In October 2010, MCHF helped the Mo. Dept. of Conservation’s Runge Conservation Nature Center host three guests from a Honduran after-school environmental education program.
During their week-long visit to Missouri, the two teenagers and the executive director of Guaruma conservation education center studied glades and woodlands at Spring Creek Gap Conservation Area, spent a day on the Missouri River, visited area high schools and Lincoln University, and even met the Governor and First Lady during the Jefferson City Harvest Festival and Multicultural Event. Runge Nature Center staff and volunteers, MCHF Executive Vice President Rick Thom, and the many other people who helped host the group enjoyed learning about the conservation and education challenges and programs in each others’ countries.
Funding for the trip was provided by the River Bluffs Audubon Society in Jefferson City and by the Community Foundation of the Ozarks in Springfield. Scholastic Press, Inc. of Jefferson City donated several hundred Spanish language children’s books to MCHF to send back with the group for their local schools.

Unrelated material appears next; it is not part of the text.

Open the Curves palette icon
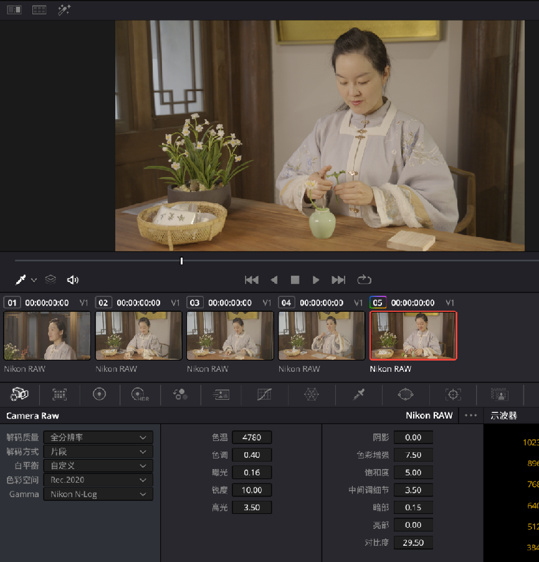pos(264,394)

Tropical bird conservation links the Runge and Guaruma programs and geographic areas. Many of Missouri’s birds migrate to national parks surrounding the villages served by the Guaruma program. The work that organizations like Guaruma do in and for their communities helps to build conservation awareness near these important national parks. This helps to protect the places where Missouri’s wood thrushes, orioles, tanagers, and other birds live more than half of each year. MCHF helps protect critical tropical habitat through its Missouri Tropical Bird Account.